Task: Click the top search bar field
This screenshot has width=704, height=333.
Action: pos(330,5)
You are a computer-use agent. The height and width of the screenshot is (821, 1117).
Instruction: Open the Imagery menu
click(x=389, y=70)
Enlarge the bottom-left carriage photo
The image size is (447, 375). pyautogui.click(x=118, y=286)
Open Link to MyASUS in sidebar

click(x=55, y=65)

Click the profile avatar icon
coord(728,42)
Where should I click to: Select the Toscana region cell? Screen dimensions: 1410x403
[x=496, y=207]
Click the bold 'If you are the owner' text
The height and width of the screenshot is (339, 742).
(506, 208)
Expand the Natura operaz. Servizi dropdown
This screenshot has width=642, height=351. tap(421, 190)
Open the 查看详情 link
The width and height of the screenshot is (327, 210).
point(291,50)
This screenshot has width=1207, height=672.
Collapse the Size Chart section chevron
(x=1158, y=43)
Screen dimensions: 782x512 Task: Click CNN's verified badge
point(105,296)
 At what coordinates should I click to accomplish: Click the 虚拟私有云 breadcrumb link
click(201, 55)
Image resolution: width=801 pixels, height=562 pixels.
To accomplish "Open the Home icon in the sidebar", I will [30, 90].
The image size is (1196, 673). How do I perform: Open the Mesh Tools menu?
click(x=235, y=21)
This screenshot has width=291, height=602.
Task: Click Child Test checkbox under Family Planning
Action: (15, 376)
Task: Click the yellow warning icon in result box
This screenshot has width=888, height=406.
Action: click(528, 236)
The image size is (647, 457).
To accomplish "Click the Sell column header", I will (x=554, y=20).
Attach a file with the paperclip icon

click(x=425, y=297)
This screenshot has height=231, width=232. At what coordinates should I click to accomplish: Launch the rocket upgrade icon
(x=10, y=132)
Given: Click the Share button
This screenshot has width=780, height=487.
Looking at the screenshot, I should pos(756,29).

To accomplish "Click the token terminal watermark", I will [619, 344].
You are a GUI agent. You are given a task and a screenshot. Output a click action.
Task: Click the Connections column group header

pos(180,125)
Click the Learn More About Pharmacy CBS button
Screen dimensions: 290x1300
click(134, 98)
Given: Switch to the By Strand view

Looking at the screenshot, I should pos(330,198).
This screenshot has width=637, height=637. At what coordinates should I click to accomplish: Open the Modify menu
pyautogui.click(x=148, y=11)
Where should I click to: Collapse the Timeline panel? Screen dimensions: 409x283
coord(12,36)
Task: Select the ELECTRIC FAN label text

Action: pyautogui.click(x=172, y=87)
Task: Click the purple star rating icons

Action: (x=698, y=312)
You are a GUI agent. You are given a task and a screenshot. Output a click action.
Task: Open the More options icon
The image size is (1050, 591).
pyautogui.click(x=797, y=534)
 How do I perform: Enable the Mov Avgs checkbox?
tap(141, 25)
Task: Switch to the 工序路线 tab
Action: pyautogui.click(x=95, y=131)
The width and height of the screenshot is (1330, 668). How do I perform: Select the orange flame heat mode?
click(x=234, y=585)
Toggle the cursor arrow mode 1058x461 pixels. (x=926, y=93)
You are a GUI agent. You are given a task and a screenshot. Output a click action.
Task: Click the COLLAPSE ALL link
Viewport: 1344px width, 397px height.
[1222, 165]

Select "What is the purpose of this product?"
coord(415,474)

**Work instruction**
Retype the records above, but only those lines that fall between the line containing "At what coordinates should I click to accomplish: Click" and the line containing "Task: Click the yellow", with both of those lines included, exactly as written.

**Solved problem**
 At what coordinates should I click to accomplish: Click the 虚拟私有云 breadcrumb link
click(201, 55)
Image resolution: width=801 pixels, height=562 pixels.
To accomplish "Open the Home icon in the sidebar", I will [30, 90].
The image size is (1196, 673). How do I perform: Open the Mesh Tools menu?
click(x=235, y=21)
This screenshot has width=291, height=602.
Task: Click Child Test checkbox under Family Planning
Action: (15, 376)
Task: Click the yellow warning icon in result box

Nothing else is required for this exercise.